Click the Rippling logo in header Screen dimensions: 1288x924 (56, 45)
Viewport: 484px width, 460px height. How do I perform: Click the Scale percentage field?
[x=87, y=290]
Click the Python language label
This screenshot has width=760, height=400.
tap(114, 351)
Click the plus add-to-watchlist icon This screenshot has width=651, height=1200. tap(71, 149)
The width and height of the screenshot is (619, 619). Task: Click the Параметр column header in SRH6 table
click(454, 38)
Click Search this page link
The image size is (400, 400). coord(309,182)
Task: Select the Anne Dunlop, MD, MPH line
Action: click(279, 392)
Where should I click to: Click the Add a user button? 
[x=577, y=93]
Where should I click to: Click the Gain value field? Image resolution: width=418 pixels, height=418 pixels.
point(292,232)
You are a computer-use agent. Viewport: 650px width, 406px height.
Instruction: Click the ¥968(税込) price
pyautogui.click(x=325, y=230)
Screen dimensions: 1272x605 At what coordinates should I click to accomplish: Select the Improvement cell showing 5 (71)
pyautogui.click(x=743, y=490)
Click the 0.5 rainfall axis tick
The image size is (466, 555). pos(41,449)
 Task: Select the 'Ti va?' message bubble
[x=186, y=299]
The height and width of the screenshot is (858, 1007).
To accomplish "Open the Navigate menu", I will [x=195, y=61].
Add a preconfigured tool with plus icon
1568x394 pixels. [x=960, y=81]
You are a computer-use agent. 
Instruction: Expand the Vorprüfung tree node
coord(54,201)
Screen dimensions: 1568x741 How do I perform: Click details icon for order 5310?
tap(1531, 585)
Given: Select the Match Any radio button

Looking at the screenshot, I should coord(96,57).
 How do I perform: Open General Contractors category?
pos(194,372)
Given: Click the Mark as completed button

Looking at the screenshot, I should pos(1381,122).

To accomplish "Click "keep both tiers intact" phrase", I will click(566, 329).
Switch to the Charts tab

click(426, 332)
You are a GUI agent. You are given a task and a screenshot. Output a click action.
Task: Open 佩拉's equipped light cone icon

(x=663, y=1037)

----

Work required:
Reproduce each line above that contains "computer".

Output for this task:
You are a computer-use agent. Viewport: 650px width, 406px height.
You are a computer-use agent. 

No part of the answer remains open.